Апокалиптическое мировоззрение
Читаем ли мы об Иоанне Крестителе, о «двух возрастах» Иисуса, об иерусалимской смоковнице или о надежде на оправдание, – везде в изображении Иисуса у Марка мы встречаем отражение апокалиптических надежд, свойственных периоду Второго Храма.
Новый ритуал «крещения», введенный Иоанном и поддержанный Иисусом, связан с мировоззрением, гласящим, что однажды Бог оправдает и защитит свой народ и восстановит его праведность[1344]. Та же надежда ярко проявляется и во всем образе жизни кумранских сектантов. Когда Иисус ушел в пустыню и принял крещение Иоанна – тем самым он подтвердил его проповедь и отождествил свое учение с нею. Те же общие надежды отражают и отсылки к Ис 40, которые мы встречаем и у Иоанна Крестителя, и в Кумране (Мк 1:3; 1QS VIII, 13–14). Однако от ессеев Иисус отличался тем, что не желал жить вдали от людей, которых надеялся убедить своей проповедью[1345].
С иудейской апокалиптикой связана и надежда, выраженная в проповеди Иисуса о грядущем Царствии.
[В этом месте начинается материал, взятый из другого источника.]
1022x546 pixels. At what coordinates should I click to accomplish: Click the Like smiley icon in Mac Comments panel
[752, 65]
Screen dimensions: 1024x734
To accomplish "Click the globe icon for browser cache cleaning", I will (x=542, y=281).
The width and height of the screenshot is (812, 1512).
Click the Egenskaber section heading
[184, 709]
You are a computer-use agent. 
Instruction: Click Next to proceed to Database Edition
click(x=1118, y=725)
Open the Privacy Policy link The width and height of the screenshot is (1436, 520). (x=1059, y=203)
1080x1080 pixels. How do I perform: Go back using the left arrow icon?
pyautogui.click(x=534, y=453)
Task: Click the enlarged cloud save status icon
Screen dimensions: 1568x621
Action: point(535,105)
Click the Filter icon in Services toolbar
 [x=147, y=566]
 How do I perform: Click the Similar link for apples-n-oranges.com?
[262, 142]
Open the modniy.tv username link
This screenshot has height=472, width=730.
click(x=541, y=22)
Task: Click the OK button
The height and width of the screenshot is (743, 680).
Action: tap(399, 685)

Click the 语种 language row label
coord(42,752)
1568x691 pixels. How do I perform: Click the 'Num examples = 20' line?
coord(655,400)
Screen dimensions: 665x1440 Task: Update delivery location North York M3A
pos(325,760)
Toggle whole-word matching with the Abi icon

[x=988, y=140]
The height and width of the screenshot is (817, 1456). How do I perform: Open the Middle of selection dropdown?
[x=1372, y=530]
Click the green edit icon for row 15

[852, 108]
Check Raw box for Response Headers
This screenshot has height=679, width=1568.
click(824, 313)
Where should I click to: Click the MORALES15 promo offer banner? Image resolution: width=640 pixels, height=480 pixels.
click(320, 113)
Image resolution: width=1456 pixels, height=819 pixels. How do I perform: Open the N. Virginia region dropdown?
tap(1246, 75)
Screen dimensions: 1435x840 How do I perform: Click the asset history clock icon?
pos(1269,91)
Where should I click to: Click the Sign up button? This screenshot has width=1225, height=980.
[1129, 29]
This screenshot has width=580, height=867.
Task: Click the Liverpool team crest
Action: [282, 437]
В его словах о Сыне Человеческом и о Царствии Божьем звучат отсылки к апокалиптическим образам[1346]. Сын Человеческий будет судить мир, и Царство Божье распространится и охватит всю землю; значит, надежда в том, что в мире воцарятся справедливость и праведность. «Сын Человеческий» – ключевое самоопределение Иисуса на протяжении всего Евангелия. Это именование явно апокалиптично, связано с Книгой Даниила и Первой книгой Еноха[1347]. Мк 13 показывает, что крайне важна для Евангелия и тема божественного замысла и его постепенного исполнения. Стоит отметить и то, как Бог в этом Евангелии «врывается» в свое творение: небеса разверзаются, и на Иисуса изливается Дух Святой, или является облако (Мк 1:10; 9:7). В этом также отражается иудейская апокалиптика.
Наконец, на эсхатологическую надежду указывает и заключение Евангелия. В Мк 16:1–8 вера порождается рассказом о пустой гробнице и провозглашением надежды на оправдание и воскресение. Это оправдание служит здесь синонимом пришествия Царства, о котором говорил Иисус. Эти темы также указывают на иудейскую апокалиптическую надежду, включавшую в себя телесное воскресение и ожидание будущей жизни. «Открытому финалу» Евангелия (Мк 16:1–8) недостает той полемичности, что звучит в других Евангелиях. Это просто призыв к вере в то, что Бог оправдал Иисуса. В результате этих событий те, кто был с ним связан, призваны верить – и отринуть страх, первоначально охвативший женщин[1348].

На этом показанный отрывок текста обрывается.